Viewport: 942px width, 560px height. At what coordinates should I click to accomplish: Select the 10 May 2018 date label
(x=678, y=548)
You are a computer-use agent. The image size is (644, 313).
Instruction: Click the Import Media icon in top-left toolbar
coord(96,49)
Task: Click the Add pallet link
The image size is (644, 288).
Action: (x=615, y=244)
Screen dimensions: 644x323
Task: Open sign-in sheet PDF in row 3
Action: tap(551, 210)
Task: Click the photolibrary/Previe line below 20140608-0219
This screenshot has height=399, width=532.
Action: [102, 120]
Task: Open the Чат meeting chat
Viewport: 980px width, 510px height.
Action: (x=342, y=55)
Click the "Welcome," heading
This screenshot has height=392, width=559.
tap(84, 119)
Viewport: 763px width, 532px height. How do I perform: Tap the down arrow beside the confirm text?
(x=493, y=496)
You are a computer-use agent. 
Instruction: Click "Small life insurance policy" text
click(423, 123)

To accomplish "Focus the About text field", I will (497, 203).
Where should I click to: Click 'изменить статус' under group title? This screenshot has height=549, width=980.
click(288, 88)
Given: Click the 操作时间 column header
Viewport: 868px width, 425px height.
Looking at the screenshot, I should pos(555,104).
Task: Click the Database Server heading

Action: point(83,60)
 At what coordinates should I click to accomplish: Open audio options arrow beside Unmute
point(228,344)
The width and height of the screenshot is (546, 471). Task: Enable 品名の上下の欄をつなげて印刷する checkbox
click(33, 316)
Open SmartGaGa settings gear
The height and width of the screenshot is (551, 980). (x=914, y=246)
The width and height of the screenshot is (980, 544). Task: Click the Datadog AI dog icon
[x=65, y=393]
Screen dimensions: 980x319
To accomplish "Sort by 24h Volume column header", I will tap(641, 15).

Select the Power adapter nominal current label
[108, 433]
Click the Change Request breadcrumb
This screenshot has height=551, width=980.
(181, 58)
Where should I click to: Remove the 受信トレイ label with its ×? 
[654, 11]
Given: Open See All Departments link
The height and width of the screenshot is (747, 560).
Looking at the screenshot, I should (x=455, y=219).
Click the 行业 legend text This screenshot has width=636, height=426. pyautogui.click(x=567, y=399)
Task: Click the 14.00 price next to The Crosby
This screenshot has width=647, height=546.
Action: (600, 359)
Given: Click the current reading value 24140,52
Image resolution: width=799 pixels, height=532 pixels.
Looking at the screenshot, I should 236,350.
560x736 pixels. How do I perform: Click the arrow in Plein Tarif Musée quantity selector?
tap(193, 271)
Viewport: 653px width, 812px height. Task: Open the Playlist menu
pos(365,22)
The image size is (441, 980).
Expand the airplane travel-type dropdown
::::
• _Work task_: Copy the listing exactly.

• _Answer_:
Viewport: 942px width, 560px height. At what coordinates should I click to accomplish: Select the 10 May 2018 date label
(x=678, y=548)
You are a computer-use agent. The image size is (644, 313).
Instruction: Click the Import Media icon in top-left toolbar
coord(96,49)
Task: Click the Add pallet link
The image size is (644, 288).
Action: (x=615, y=244)
Screen dimensions: 644x323
Task: Open sign-in sheet PDF in row 3
Action: tap(551, 210)
Task: Click the photolibrary/Previe line below 20140608-0219
This screenshot has height=399, width=532.
Action: [102, 120]
Task: Open the Чат meeting chat
Viewport: 980px width, 510px height.
Action: (x=342, y=55)
Click the "Welcome," heading
This screenshot has height=392, width=559.
tap(84, 119)
Viewport: 763px width, 532px height. How do I perform: Tap the down arrow beside the confirm text?
(x=493, y=496)
You are a computer-use agent. 
Instruction: Click "Small life insurance policy" text
click(423, 123)

To accomplish "Focus the About text field", I will (497, 203).
Where should I click to: Click 'изменить статус' under group title? This screenshot has height=549, width=980.
click(288, 88)
Given: Click the 操作时间 column header
Viewport: 868px width, 425px height.
Looking at the screenshot, I should pos(555,104).
Task: Click the Database Server heading

Action: point(83,60)
 At what coordinates should I click to accomplish: Open audio options arrow beside Unmute
point(228,344)
The width and height of the screenshot is (546, 471). Task: Enable 品名の上下の欄をつなげて印刷する checkbox
click(33, 316)
Open SmartGaGa settings gear
The height and width of the screenshot is (551, 980). (x=914, y=246)
The width and height of the screenshot is (980, 544). Task: Click the Datadog AI dog icon
[x=65, y=393]
Screen dimensions: 980x319
To accomplish "Sort by 24h Volume column header", I will tap(641, 15).

Select the Power adapter nominal current label
[108, 433]
Click the Change Request breadcrumb
This screenshot has height=551, width=980.
(181, 58)
Where should I click to: Remove the 受信トレイ label with its ×? 
[654, 11]
Given: Open See All Departments link
The height and width of the screenshot is (747, 560).
Looking at the screenshot, I should (x=455, y=219).
Click the 行业 legend text This screenshot has width=636, height=426. pyautogui.click(x=567, y=399)
Task: Click the 14.00 price next to The Crosby
This screenshot has width=647, height=546.
Action: (600, 359)
Given: Click the current reading value 24140,52
Image resolution: width=799 pixels, height=532 pixels.
Looking at the screenshot, I should 236,350.
560x736 pixels. How do I perform: Click the arrow in Plein Tarif Musée quantity selector?
tap(193, 271)
Viewport: 653px width, 812px height. Task: Open the Playlist menu
pos(365,22)
The image size is (441, 980).
Expand the airplane travel-type dropdown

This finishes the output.